··· Provided data
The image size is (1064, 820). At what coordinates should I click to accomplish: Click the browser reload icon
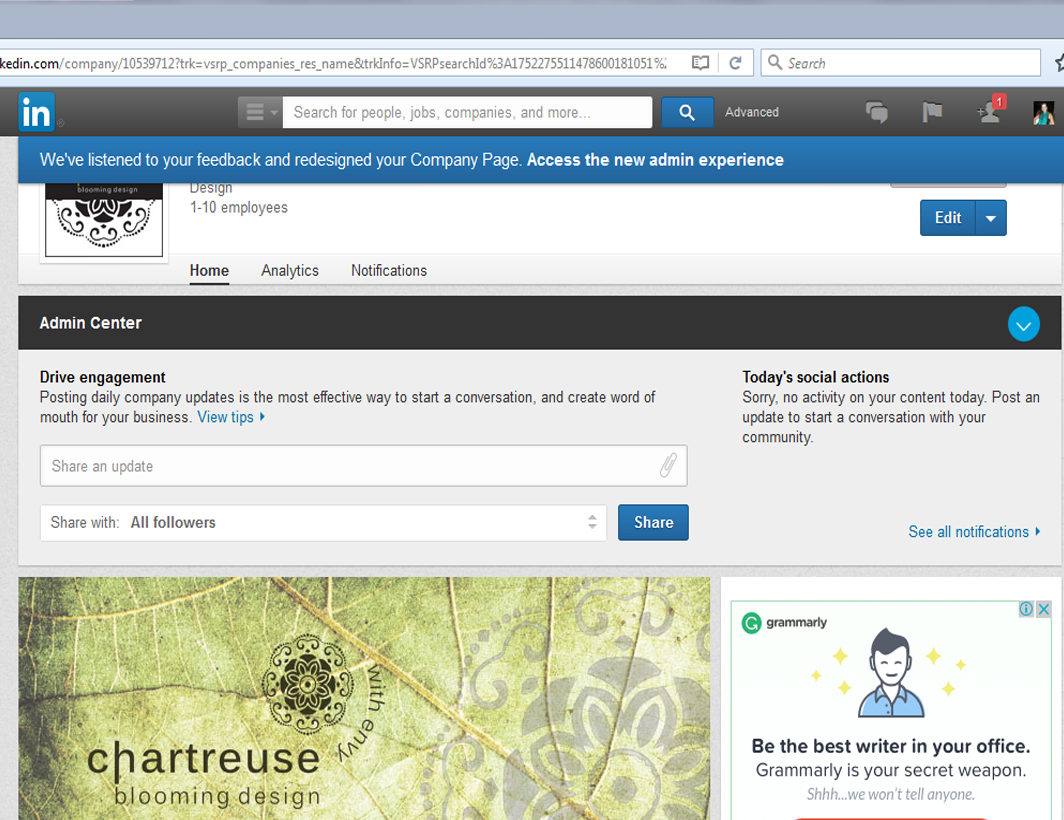tap(735, 63)
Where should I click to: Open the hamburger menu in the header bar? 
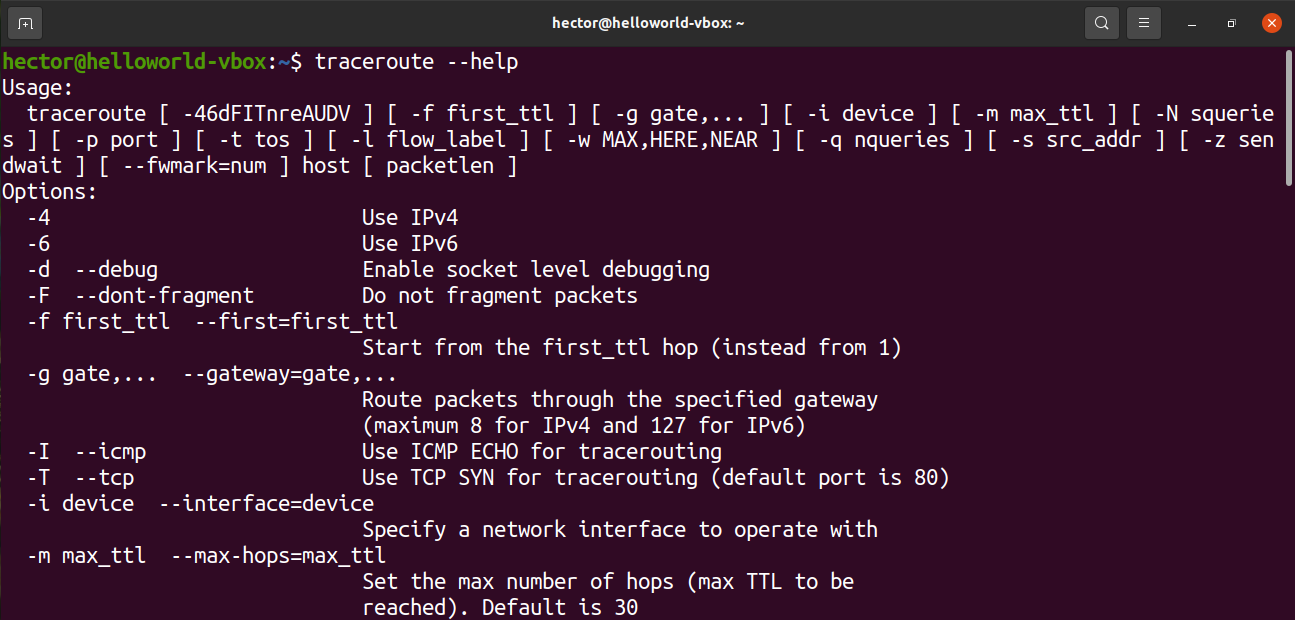pos(1143,22)
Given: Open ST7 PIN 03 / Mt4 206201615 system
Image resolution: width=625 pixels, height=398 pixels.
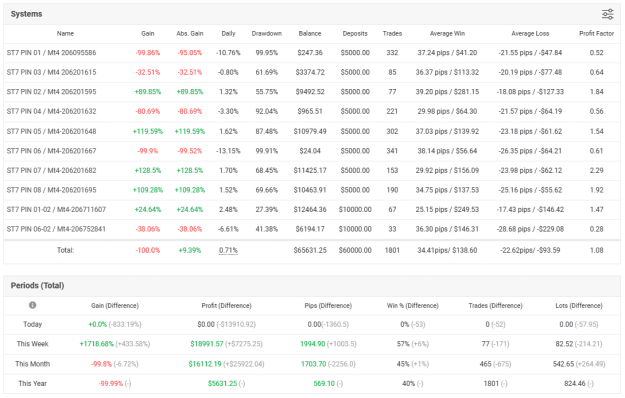Looking at the screenshot, I should (x=51, y=72).
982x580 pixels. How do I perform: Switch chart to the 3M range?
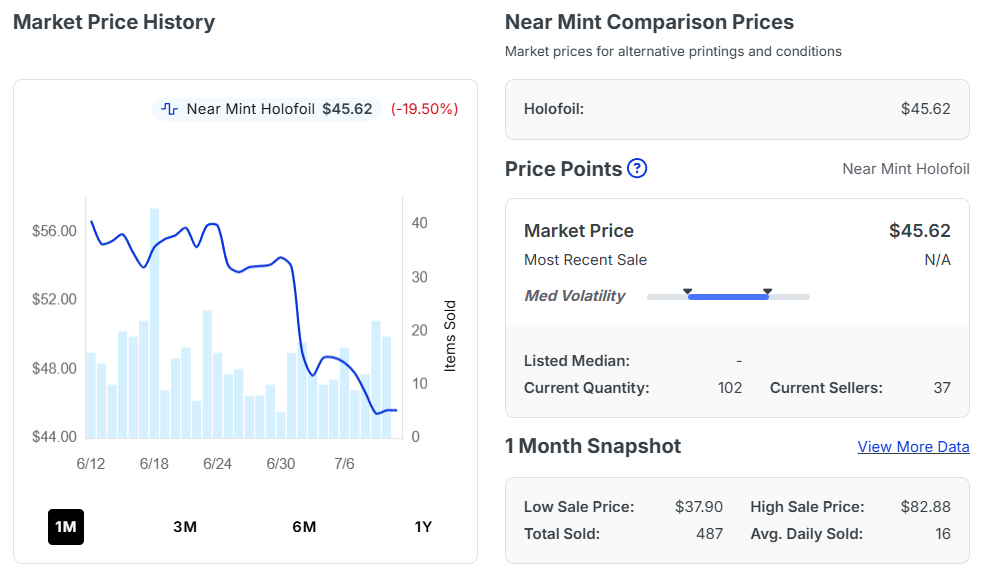click(185, 527)
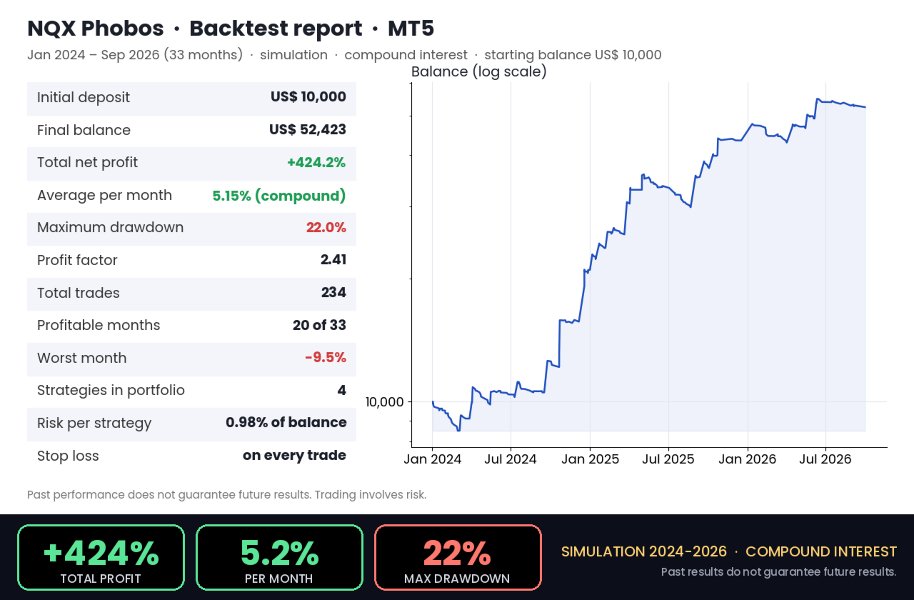Image resolution: width=914 pixels, height=600 pixels.
Task: Click the Worst month -9.5% value
Action: tap(325, 357)
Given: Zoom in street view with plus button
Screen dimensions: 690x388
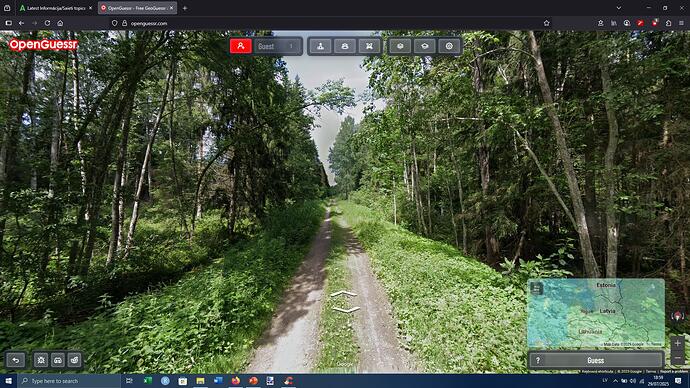Looking at the screenshot, I should click(678, 343).
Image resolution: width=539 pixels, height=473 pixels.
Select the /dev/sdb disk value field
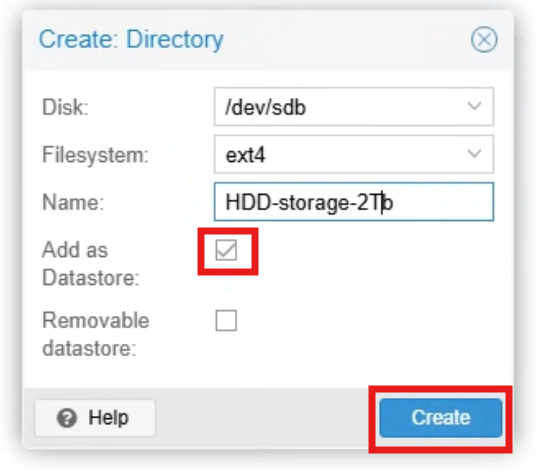point(354,107)
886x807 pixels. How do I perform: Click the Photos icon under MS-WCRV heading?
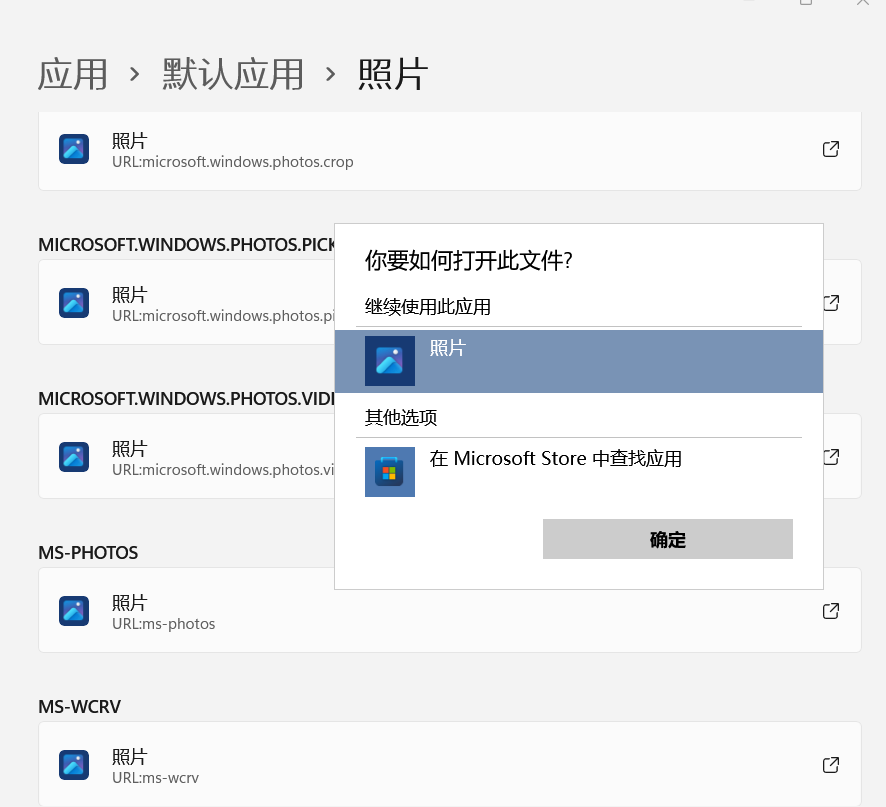pyautogui.click(x=74, y=765)
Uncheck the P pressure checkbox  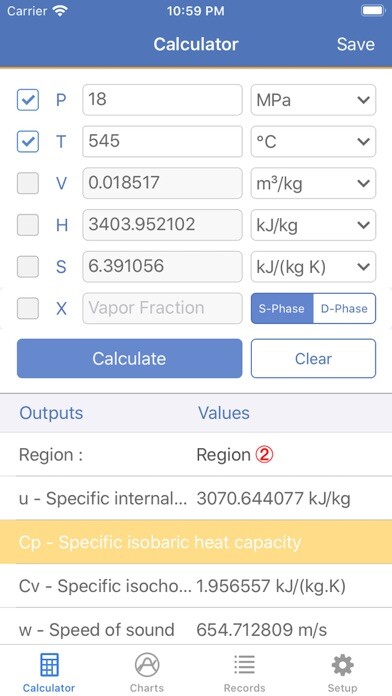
······
_Work instruction_: Return the records above exactly as written, but without any of the pictures.

_Worked solution_:
The image size is (1064, 820). At what coordinates should I click to accomplish: Click the browser reload icon
tap(735, 63)
Where should I click to: Open the hamburger menu in the header bar? 
pos(1143,22)
Given: Open ST7 PIN 03 / Mt4 206201615 system
Image resolution: width=625 pixels, height=398 pixels.
Looking at the screenshot, I should (x=51, y=72).
982x580 pixels. How do I perform: Switch chart to the 3M range?
click(185, 527)
Image resolution: width=914 pixels, height=600 pixels.
Task: Click the Worst month -9.5% value
Action: tap(325, 357)
Given: Zoom in street view with plus button
Screen dimensions: 690x388
Looking at the screenshot, I should click(678, 343).
Image resolution: width=539 pixels, height=473 pixels.
Select the /dev/sdb disk value field
point(354,107)
886x807 pixels. How do I perform: Click the Photos icon under MS-WCRV heading?
pyautogui.click(x=74, y=765)
Uncheck the P pressure checkbox  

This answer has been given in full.